-- RECORDS FOR THIS EXERCISE follows --
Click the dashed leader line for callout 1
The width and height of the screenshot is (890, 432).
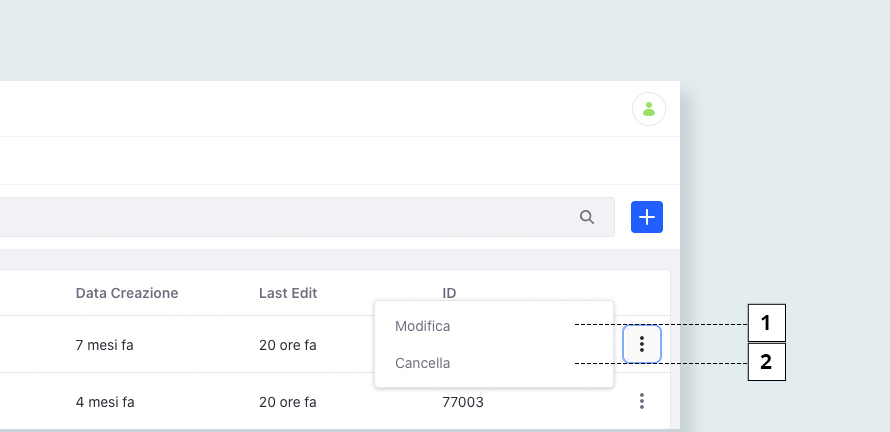[x=661, y=324]
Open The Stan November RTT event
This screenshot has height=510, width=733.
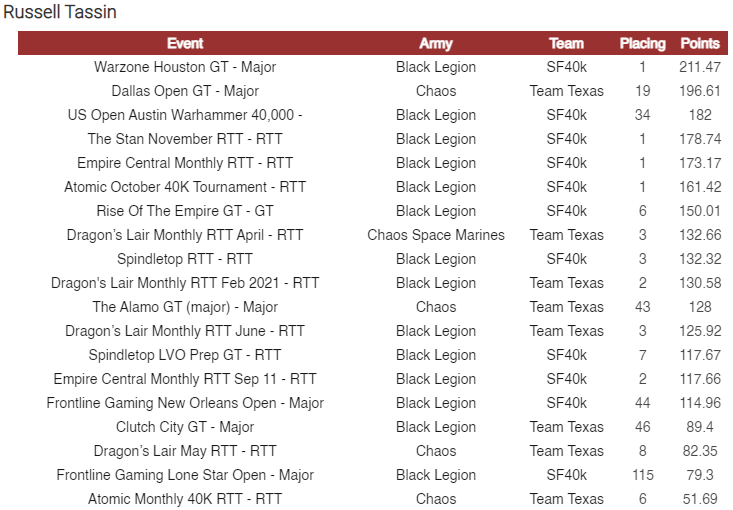coord(185,139)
-- RECORDS FOR THIS EXERCISE concluded --
> _DIRECTIONS FOR THIS TASK_
Return the data exactly. Pictures stay out.

> _EXERCISE SOLUTION_
Click the dashed leader line for callout 1
The width and height of the screenshot is (890, 432).
[x=661, y=324]
Open The Stan November RTT event
This screenshot has height=510, width=733.
coord(185,139)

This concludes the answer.